Saturday, May 5, 2007

It doesn't take a weatherman to know which way the wind is blowing

The top five on the pop charts just isn't that impressive any more. Sales are tanking: January 2007's top five recordings sold about 1/3 of what January 1997's top five sold. That's quite a drop. Total sales aren't quite that dramatically down, but still sufficient to raise eyebrows.

On the one hand, I agree that the pop music coming out now isn't any worse than what was out a decade ago. On the other hand, today's pop music isn't any better either as it's been so long since the recording industry supported any artistic innovation - instead preferring to play it safe with rehashes of decades past. A lot of the stuff my son is listening to reminds me of Cheap Trick or Pearl Jam out-takes with maybe slightly slicker production gimmickry, but without quite having the soul that those bands had in their heyday. Too many years of getting by on that strategy and the potential audience will begin catch on, and once they do, they'll hold on to their wallets. Nothing against the Dream Girls soundtrack (what I've heard sounds just fine and dandy), but why would one want that when one could simply listen to some vintage Motown?
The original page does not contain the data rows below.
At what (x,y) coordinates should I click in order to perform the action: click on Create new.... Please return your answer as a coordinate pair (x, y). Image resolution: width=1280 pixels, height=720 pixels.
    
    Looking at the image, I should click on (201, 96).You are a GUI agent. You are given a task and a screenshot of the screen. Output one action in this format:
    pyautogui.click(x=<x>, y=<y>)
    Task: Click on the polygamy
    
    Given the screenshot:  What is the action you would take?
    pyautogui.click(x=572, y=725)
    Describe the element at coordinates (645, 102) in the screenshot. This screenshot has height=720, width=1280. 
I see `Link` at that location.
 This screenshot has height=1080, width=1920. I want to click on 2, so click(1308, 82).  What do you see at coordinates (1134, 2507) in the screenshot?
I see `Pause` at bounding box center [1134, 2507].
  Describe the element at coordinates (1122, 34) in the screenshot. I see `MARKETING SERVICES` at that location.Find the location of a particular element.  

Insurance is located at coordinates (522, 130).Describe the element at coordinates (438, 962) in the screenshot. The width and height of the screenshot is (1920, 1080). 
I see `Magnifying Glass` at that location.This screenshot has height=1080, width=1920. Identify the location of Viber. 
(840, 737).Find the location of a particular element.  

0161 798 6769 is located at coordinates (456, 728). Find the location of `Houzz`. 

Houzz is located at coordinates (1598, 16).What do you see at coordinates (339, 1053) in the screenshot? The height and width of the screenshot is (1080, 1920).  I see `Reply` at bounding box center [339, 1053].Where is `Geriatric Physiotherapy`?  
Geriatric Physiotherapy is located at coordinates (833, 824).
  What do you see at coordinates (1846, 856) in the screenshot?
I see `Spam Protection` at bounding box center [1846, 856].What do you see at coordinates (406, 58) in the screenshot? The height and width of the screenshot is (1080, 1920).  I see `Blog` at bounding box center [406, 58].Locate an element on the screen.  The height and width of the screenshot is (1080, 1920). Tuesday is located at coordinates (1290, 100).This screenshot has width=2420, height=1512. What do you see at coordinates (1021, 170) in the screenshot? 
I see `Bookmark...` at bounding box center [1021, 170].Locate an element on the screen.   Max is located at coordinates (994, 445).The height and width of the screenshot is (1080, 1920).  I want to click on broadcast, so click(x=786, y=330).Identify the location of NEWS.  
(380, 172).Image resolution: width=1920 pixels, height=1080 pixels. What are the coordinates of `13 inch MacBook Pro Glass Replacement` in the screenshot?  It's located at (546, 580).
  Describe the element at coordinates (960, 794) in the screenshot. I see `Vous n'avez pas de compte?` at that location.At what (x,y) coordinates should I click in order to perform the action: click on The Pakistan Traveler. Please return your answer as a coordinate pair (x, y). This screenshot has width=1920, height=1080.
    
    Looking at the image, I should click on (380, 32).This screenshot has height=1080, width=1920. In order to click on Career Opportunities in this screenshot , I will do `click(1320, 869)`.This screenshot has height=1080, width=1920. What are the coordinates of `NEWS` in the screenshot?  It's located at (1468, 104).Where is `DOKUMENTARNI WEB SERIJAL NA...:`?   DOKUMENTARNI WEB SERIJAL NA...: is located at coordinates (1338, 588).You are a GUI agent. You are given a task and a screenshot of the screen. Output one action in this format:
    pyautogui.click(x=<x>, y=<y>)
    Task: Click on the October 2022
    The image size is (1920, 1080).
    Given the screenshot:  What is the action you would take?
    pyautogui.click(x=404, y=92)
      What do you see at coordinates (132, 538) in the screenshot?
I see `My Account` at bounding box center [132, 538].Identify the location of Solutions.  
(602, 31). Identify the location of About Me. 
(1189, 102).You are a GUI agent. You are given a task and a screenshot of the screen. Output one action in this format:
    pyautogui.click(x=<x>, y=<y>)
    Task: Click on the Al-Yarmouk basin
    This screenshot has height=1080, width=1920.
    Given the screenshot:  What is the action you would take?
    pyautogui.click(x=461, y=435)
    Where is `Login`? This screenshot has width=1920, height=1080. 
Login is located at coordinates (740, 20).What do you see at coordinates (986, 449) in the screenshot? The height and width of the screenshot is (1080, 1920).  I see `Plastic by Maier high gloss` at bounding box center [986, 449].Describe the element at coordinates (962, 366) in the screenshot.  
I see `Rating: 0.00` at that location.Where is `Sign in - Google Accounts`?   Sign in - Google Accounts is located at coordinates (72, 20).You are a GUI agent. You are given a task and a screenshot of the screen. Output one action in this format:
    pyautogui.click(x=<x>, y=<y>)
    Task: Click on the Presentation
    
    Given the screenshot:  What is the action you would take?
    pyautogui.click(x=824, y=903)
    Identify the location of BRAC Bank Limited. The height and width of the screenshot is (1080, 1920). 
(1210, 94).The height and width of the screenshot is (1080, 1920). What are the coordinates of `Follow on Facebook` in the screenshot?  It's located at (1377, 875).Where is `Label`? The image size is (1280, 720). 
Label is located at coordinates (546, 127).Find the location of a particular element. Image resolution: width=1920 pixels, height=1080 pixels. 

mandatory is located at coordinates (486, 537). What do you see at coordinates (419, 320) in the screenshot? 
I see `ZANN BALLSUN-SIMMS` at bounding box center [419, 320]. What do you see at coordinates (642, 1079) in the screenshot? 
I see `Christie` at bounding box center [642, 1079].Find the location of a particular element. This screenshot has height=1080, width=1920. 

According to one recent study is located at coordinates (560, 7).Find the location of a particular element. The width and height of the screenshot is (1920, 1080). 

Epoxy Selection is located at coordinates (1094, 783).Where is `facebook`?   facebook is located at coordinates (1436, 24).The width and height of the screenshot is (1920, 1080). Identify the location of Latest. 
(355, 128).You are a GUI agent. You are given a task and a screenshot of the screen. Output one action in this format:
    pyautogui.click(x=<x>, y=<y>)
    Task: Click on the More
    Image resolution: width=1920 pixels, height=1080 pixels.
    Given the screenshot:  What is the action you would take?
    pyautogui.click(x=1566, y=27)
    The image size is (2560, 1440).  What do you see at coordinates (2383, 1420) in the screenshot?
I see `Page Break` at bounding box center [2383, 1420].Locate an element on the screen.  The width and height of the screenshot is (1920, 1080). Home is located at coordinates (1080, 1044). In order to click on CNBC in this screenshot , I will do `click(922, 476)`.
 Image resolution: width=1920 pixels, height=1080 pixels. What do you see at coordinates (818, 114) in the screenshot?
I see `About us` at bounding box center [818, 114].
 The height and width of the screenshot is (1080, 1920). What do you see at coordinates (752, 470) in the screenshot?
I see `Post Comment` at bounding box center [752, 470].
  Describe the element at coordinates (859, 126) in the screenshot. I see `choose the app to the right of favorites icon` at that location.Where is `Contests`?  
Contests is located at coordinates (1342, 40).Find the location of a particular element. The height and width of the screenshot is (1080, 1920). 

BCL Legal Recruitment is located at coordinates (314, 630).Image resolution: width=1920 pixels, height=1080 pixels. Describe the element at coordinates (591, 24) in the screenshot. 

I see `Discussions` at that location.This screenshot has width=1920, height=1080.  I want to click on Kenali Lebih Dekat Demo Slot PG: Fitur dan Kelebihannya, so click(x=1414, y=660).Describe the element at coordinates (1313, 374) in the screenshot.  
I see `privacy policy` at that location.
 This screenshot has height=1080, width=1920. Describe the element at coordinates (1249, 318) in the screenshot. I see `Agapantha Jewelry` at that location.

If we're going to live in the past, why not hold out for the real thing?

The real action is with the indies, as usual, regardless the genre one might consider. Most of what I'd be familiar with would come from the jazz and hip-hop underground, but I'll hazard a guess that other genres have some tremendously creative artists worthy of listening to again and again over the long haul. I'll also guess that support in the form of CD sales for independent artists and their labels is probably staying consistent relative to what's coming out of the conglomerates (keep in mind that's only a guess), given that overall music sales haven't plunged to quite the extent that the Top 5 has. With money getting tight in uncertain economic times, $15 on a CD of rehashed retro retreads is a luxury that one cannot afford. There's no lasting value in a Nickelback or Daughtry recording (I'll get a lot of flack from my wife and son on that statement, I suppose).

What we're seeing is the slow implosion of a moribund industry. The world of corporate music has been degenerate for a very long time (in the sense that the industry, like mainstream American culture continues to live in the past). The empire is crumbling, but pay it no mind. There is still a lot of great music to be found, by artists who put themselves 100% into their craft, and by small recording companies that aren't try to support some CEO's bloated salary. Seek outside the mainstream and ye shall find. Bet on it.